>> BEGIN STORED ROWS
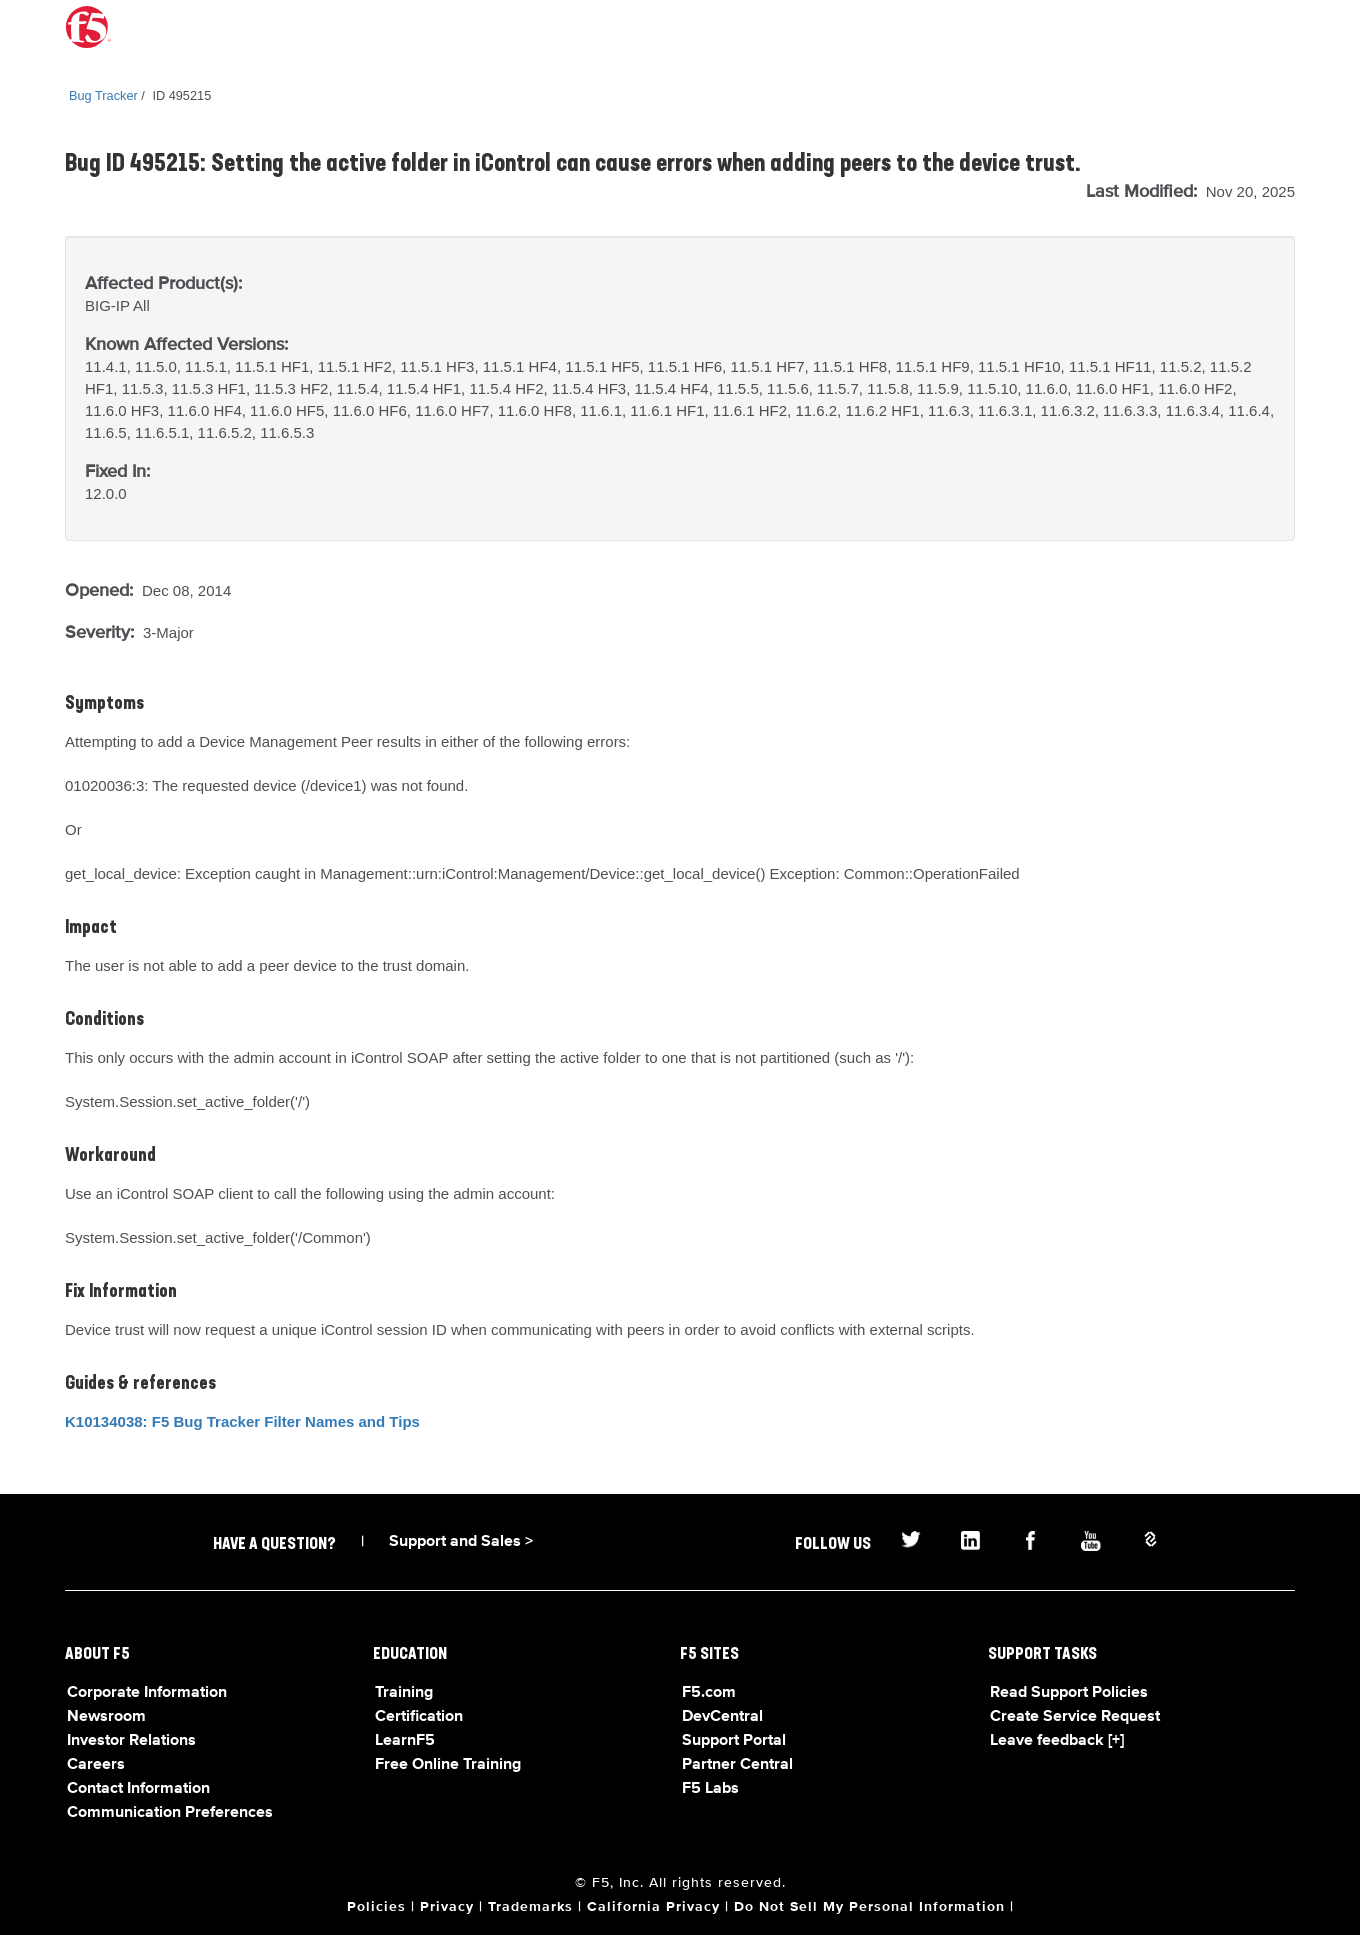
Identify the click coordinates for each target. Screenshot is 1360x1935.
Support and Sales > (461, 1542)
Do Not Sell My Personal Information (869, 1907)
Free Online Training (448, 1765)
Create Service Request (1075, 1717)
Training (404, 1693)
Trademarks (530, 1907)
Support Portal (734, 1741)
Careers (96, 1765)
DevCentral (722, 1717)
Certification (419, 1717)
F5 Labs (710, 1789)
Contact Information (138, 1789)
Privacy (447, 1907)
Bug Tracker (103, 95)
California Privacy (653, 1907)
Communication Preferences (170, 1813)
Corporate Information (147, 1693)
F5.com (709, 1693)
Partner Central (737, 1765)
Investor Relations (131, 1741)
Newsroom (106, 1717)
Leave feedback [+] (1057, 1741)
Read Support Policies (1069, 1693)
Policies (376, 1907)
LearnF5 (405, 1741)
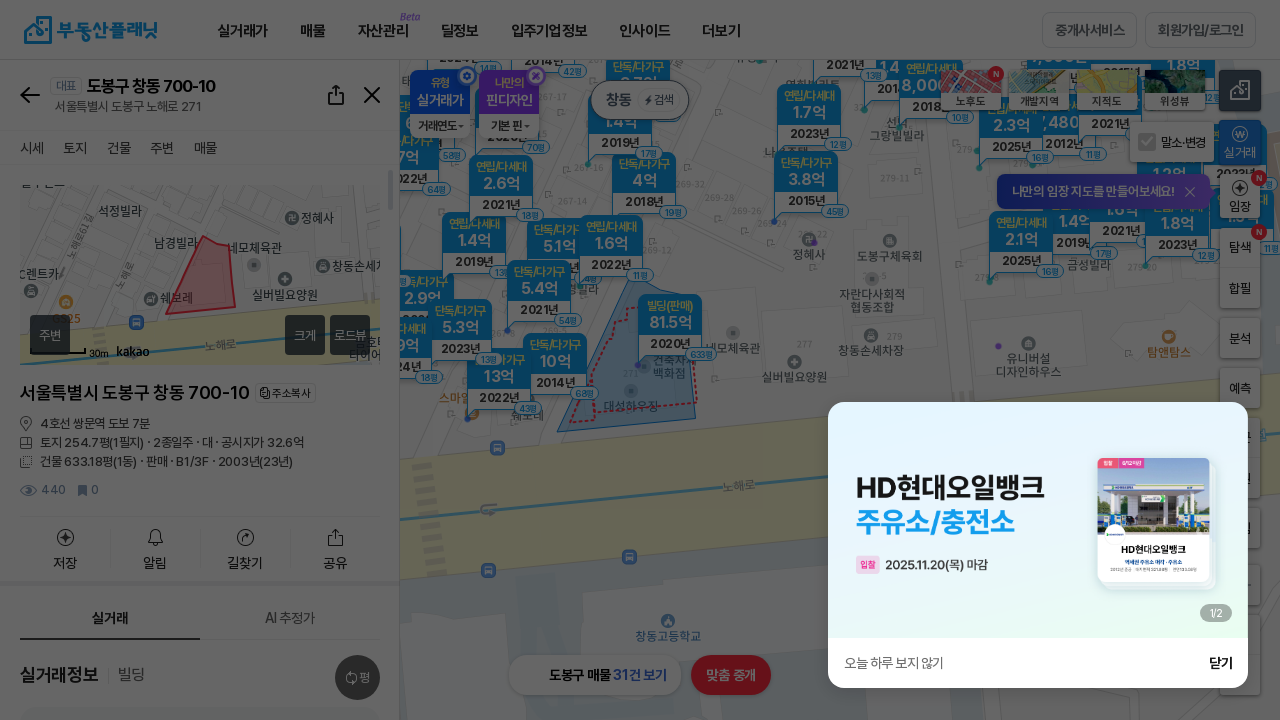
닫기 (1220, 663)
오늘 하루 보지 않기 (894, 663)
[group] (1038, 520)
>> END STORED ROWS
▸ **WHAT IS REQUIRED**
Please return every row above word for word, leaving out the pictures.

▸ **FULL ANSWER**
Identify the click coordinates for each target. Screenshot is 1360x1935.
Support and Sales > (461, 1542)
Do Not Sell My Personal Information (869, 1907)
Free Online Training (448, 1765)
Create Service Request (1075, 1717)
Training (404, 1693)
Trademarks (530, 1907)
Support Portal (734, 1741)
Careers (96, 1765)
DevCentral (722, 1717)
Certification (419, 1717)
F5 Labs (710, 1789)
Contact Information (138, 1789)
Privacy (447, 1907)
Bug Tracker (103, 95)
California Privacy (653, 1907)
Communication Preferences (170, 1813)
Corporate Information (147, 1693)
F5.com (709, 1693)
Partner Central (737, 1765)
Investor Relations (131, 1741)
Newsroom (106, 1717)
Leave feedback [+] (1057, 1741)
Read Support Policies (1069, 1693)
Policies (376, 1907)
LearnF5 (405, 1741)
닫기 (1220, 663)
오늘 하루 보지 않기 (894, 663)
[group] (1038, 520)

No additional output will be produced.